### Excerpt

══════════

Thursday, July 28, 2011

One of Those Days.

Today has been one of those Mexico days. Or maybe one of those Mom of a one-year-old days. Or maybe a combination of the two.

Wanna know why?

I'm starting to get one of two feelings. Either having a one-year-old can be a royal pain. Or I'm not a very good mom. Either way, AV is having major trouble being satisfied or appeased by anything I do. There are only a very few things I can do right, right now. They are these:

1. Make bubbles in a bucket.
2. Feed her Jello.

And that's about it. If I stop making bubbles or choose to try to feed her something nutritious, there is a long, long, long time of crying, moaning, screaming, laying down, running around. And it's quite possible that the crying, etc isn't just AV.

There have to be more things that please her. There HAVE to be. Bubbles and Tina (aka Gelatina en espanol) That's it??? Those two things are what lead me to believe that maybe I'm just not that great of a mom. How is it possible that I can keep 50 5th graders at least somewhat entertained for 6 hours, but I cannot entertain my own child?

Are there parenting books that I should be reading? Are there foods that are magical? Should I just let her play with the stupid bucket and one inch of water and a few squirts of soap and a couple clothes pegs all the livelong day even if it's raining out?

Now, about rain. I've talked about before, but seriously. Rain has made me cry more than weather ever should. My mom gets here tomorrow and we're planning a weekend out and about which means that the clothes needed to be washed today. But since the Clothesline Snafu of 2011, I can only do one load a day. Well, today, I pressed my luck. I tempted fate and Mother Nature. And I lost. Well, AV's clothes lost. Now, the Lord only knows when those clothes will get dry. It's quite possible that they will hang on that broken clothesline until we're back on Monday, and then they'll get washed again. Lame.

══════════

### Goal
Carry the blog post about a trying day with a one-year-old forward from its last sentence, keeping the same voice. The records that follow have no connection to the blog post above.

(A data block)
══════════

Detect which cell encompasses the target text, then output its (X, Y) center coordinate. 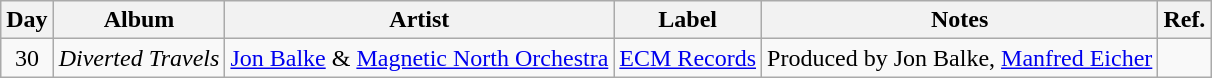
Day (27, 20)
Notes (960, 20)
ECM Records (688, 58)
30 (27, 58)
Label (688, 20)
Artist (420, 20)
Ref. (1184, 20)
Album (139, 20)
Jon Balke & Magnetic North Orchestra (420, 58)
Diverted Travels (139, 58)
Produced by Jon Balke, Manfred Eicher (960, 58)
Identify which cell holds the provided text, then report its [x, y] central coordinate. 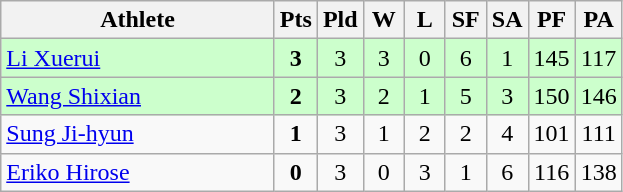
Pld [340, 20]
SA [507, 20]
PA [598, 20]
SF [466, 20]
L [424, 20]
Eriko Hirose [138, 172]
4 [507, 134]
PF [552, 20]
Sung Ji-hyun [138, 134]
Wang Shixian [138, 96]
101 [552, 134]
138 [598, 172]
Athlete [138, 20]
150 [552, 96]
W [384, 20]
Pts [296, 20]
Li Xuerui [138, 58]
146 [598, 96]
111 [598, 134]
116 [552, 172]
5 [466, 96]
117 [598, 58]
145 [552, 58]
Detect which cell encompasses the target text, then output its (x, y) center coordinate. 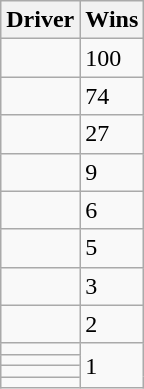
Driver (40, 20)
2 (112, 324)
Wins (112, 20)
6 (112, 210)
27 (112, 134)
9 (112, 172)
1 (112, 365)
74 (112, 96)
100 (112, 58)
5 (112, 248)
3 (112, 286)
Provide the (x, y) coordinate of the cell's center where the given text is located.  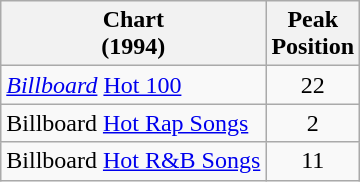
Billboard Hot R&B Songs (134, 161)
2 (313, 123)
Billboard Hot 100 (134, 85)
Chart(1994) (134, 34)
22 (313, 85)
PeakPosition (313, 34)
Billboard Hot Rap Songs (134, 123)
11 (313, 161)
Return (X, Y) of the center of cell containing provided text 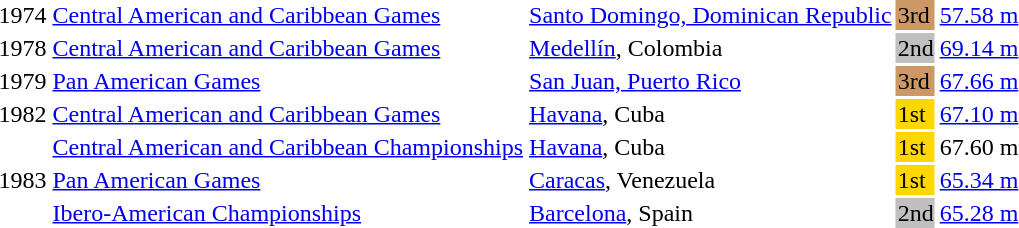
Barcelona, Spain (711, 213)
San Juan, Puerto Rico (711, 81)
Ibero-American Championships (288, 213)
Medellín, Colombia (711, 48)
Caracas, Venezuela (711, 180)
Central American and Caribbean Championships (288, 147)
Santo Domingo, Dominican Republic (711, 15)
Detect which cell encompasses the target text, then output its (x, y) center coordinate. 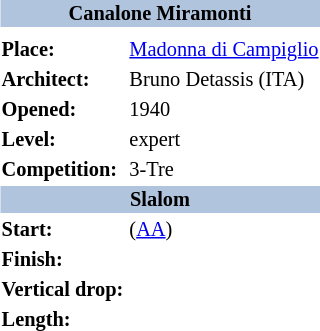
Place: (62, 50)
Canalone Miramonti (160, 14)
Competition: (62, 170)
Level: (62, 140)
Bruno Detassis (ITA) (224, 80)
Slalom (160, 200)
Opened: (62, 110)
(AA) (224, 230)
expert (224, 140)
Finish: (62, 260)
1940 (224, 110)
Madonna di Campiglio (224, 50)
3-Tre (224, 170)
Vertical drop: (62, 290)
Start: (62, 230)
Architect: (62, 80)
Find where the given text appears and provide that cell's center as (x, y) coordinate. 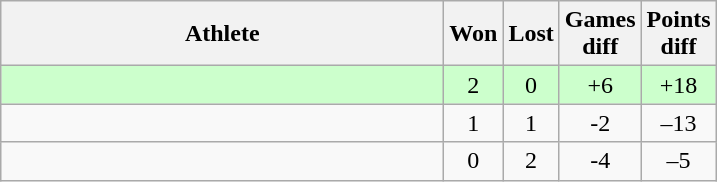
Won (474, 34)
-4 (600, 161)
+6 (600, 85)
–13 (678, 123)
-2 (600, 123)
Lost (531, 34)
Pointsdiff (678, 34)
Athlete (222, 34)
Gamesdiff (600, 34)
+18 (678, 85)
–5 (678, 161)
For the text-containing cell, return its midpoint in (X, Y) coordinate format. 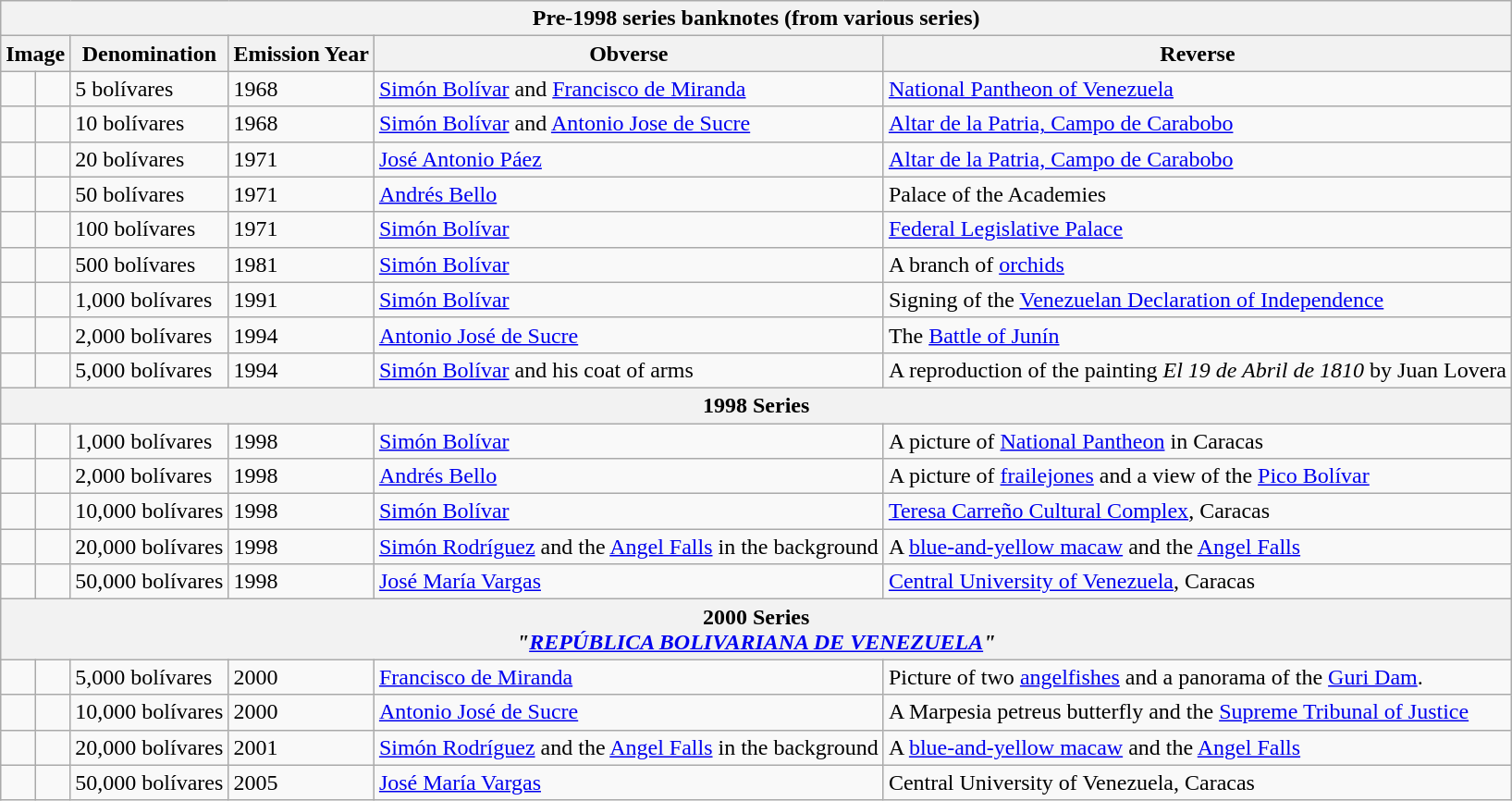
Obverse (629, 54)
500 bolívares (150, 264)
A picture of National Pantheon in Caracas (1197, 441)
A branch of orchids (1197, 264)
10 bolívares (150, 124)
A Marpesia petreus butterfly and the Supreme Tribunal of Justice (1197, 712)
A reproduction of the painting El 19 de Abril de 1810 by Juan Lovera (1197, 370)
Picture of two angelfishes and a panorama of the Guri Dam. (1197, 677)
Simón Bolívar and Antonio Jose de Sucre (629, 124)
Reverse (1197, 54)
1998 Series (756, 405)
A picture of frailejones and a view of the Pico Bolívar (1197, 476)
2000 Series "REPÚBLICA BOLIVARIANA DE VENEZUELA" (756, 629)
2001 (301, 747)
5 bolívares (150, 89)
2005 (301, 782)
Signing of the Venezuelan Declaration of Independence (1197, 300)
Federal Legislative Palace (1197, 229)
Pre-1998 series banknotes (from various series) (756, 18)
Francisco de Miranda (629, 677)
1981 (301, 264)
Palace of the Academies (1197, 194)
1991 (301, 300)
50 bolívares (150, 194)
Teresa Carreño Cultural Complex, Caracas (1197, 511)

══════════

### Output for this exercise
Speaking of lame. Mexico City's car circulation laws. Now, those are lame. If you know me, you know that I am a friend of the environment. I recycle even though it means driving my recycling across town. I don't feel goofy taking my bags to the grocery store. I don't mind showering quickly to save water. Whatev, you get the picture. We want to go into the city tomorrow because Ramon has to go for work anyway, and then head to the airport to get my mom. This will save us time, money, energy, and be a fun way to spend the day. But, I can't drive my car in Mexico City until 11 am and Ramon has to be where he needs to be by 10. What this means for the Alvarez Familia is this. Ramon has to get up super early, take a taxi across town, take a bus to Mexico City, take another taxi to where he needs to be, Ana and I have to drive to the bus station later, take the bus to the airport, Ramon has to take another taxi to the airport to meet us and then Ramon, my mom, AV and I will have to buy tickets and ride the bus back to Puebla, then drive home. Not only will our environmental impact be much greater, the financial impact will go from around 40 bucks total to over 100.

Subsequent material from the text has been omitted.